The financial crisis highlighted the interconnectedness of the global financial system and the risks posed by the shadow banking system. It also exposed the shortcomings of the existing regulatory framework, which had failed to keep pace with the rapid changes in the financial industry. In response, policymakers implemented a series of reforms aimed at strengthening financial regulation and reducing systemic risks.

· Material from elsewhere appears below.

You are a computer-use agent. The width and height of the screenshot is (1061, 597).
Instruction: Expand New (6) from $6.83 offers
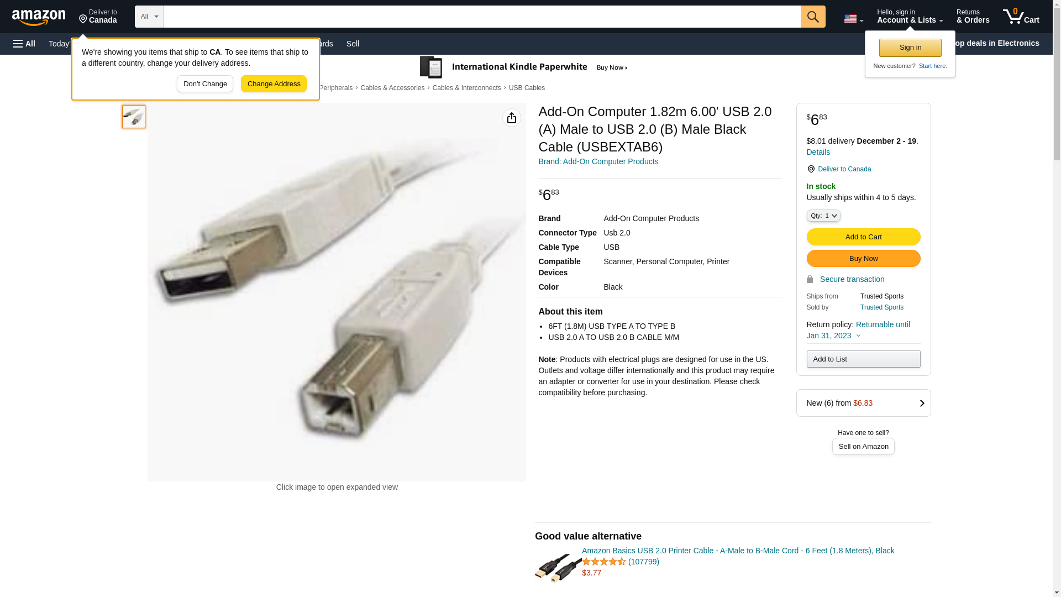point(863,403)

However, the reforms implemented in the aftermath of the financial crisis have not fully addressed the underlying issues of the global monetary system. The dominance of the U.S. dollar as the global reserve currency remains, and the Eurodollar market continues to play a significant role in the global financial system. The offshore nature of the market makes it difficult to regulate and control, and the risks associated with it have not been fully addressed.

Moving Forward

To address the challenges facing the global monetary system, policymakers need to take a comprehensive approach. This includes addressing the root causes of the problems, such as the dominance of the U.S. dollar and the vulnerabilities of the shadow banking system. It also requires greater international cooperation and coordination, as no single country can solve these issues on its own.

Furthermore, policymakers need to consider the impact of monetary policy on the real economy. The focus should not just be on financial stability, but also on promoting sustainable and inclusive economic growth. This includes addressing issues such as income inequality, access to healthcare and education, and affordable housing.

In conclusion, the global monetary system is facing significant challenges. The dominance of the U.S. dollar and the vulnerabilities of the shadow banking system are just some of the issues that need to be addressed. Policymakers need to take a comprehensive and coordinated approach to ensure the stability and sustainability of the global monetary system. Only by doing so can we hope to create a more inclusive and prosperous world.